Work item » Once you find the line with "At what coordinates", transcribe it and all the lines that follow to the end of the data, exactly as written; skip any pictures.

[Stored records]
########

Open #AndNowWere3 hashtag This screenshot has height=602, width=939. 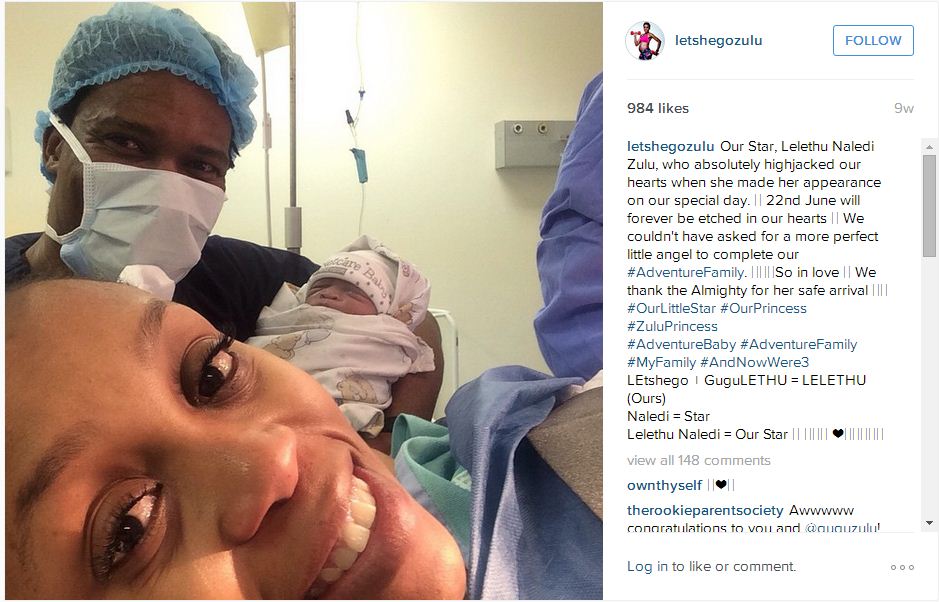pyautogui.click(x=754, y=362)
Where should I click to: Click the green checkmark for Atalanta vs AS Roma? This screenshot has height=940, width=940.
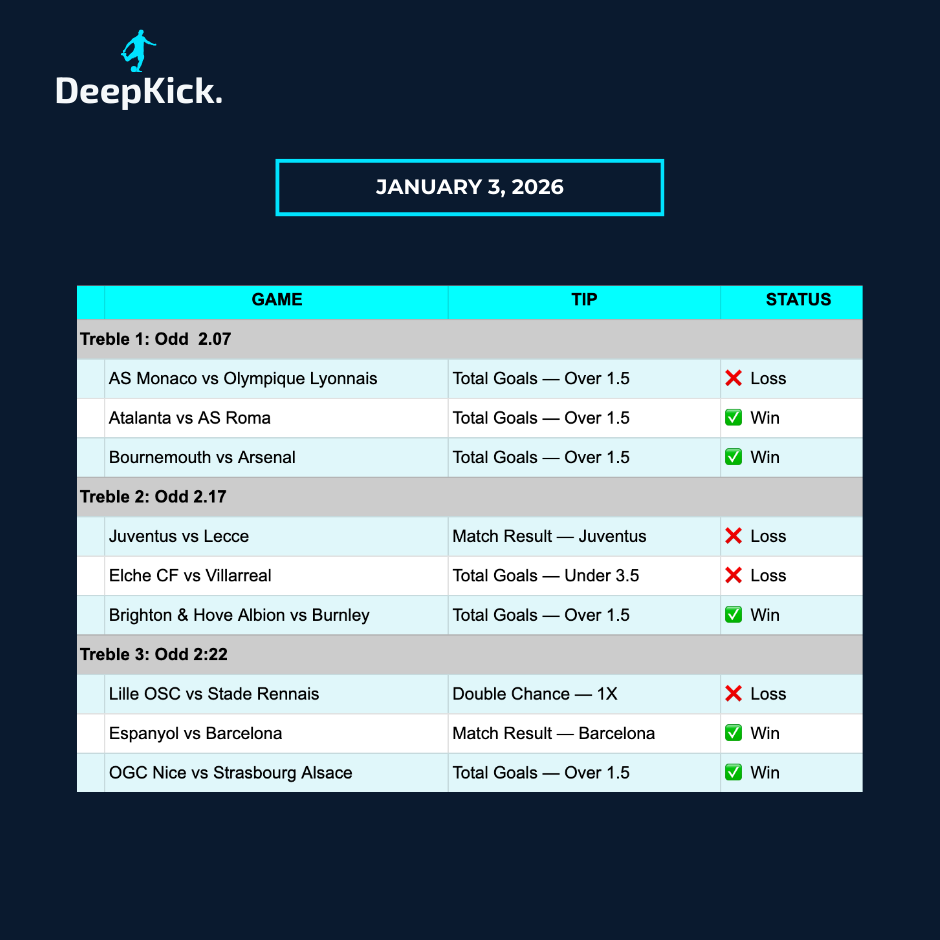(733, 418)
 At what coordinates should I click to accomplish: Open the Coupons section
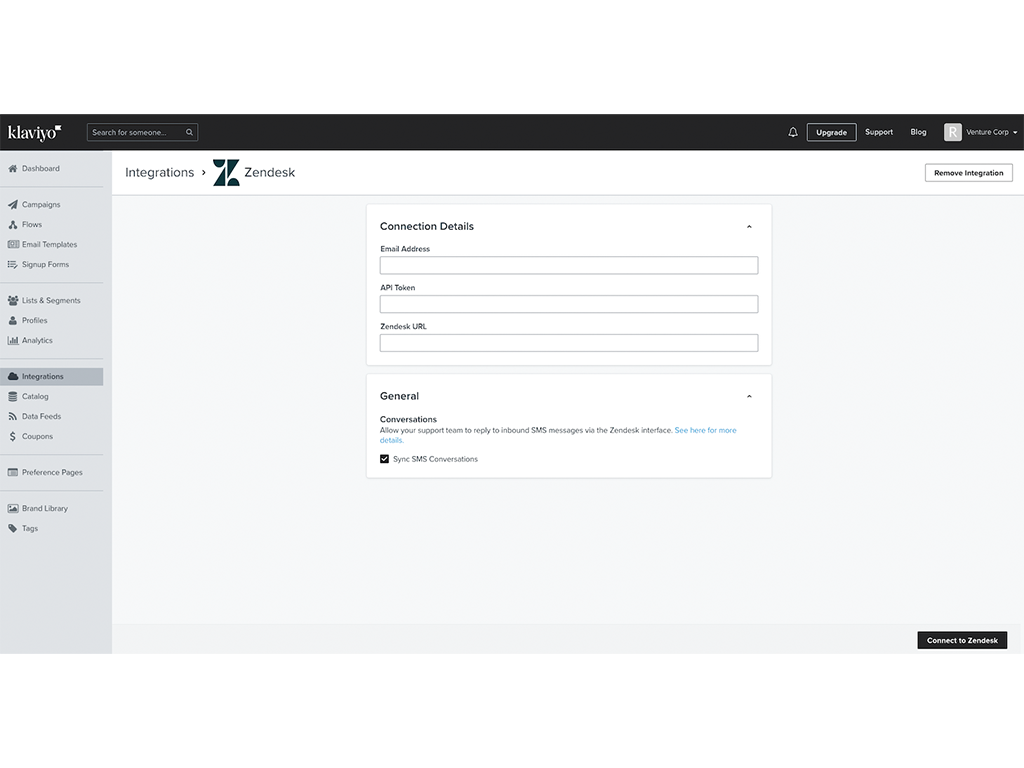click(11, 436)
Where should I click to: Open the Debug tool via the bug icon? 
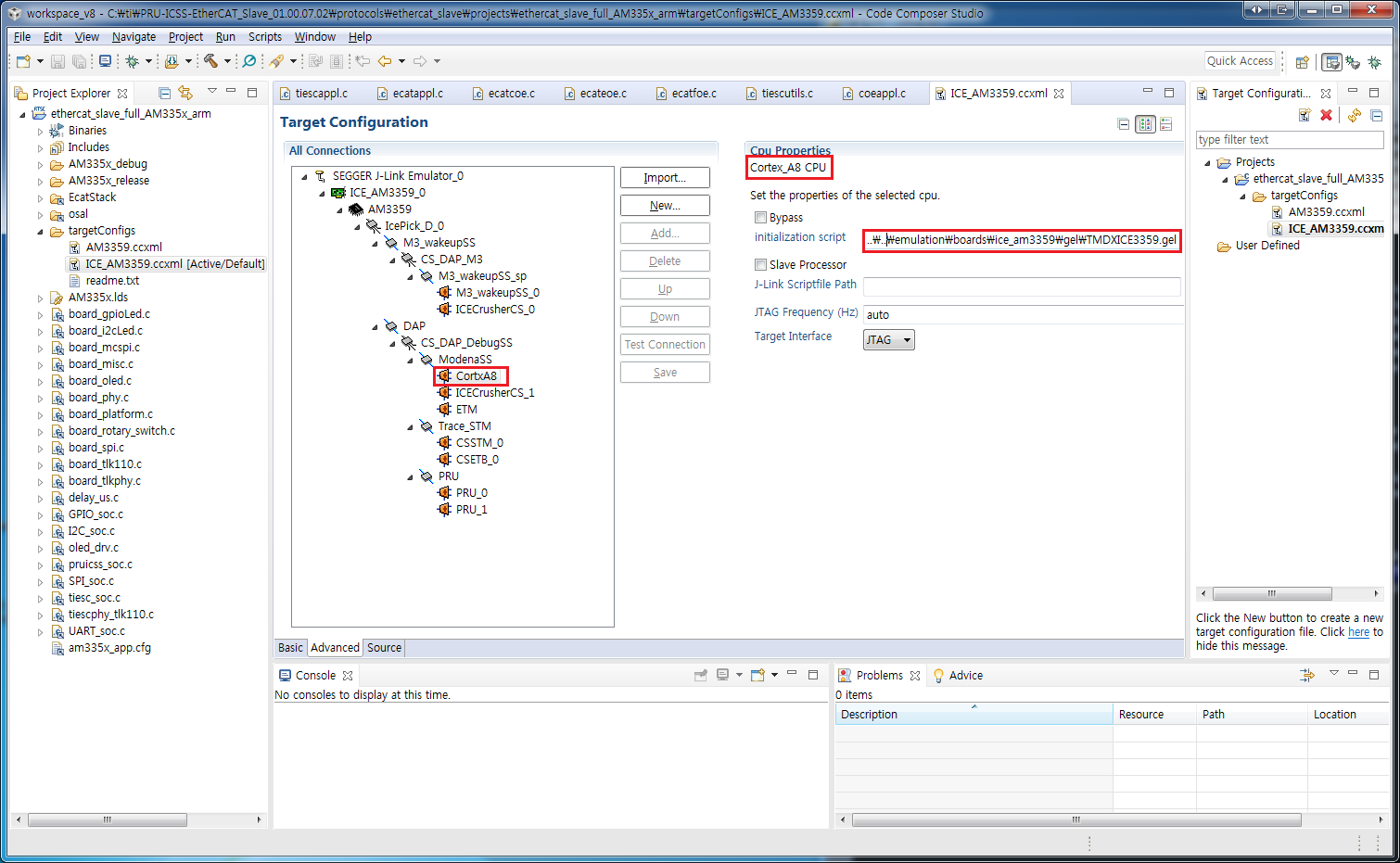(x=133, y=61)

########

Response for this exercise »
 At what coordinates should I click to accomplish: Open the Coupons section
click(11, 436)
Where should I click to: Open the Debug tool via the bug icon? 
(x=133, y=61)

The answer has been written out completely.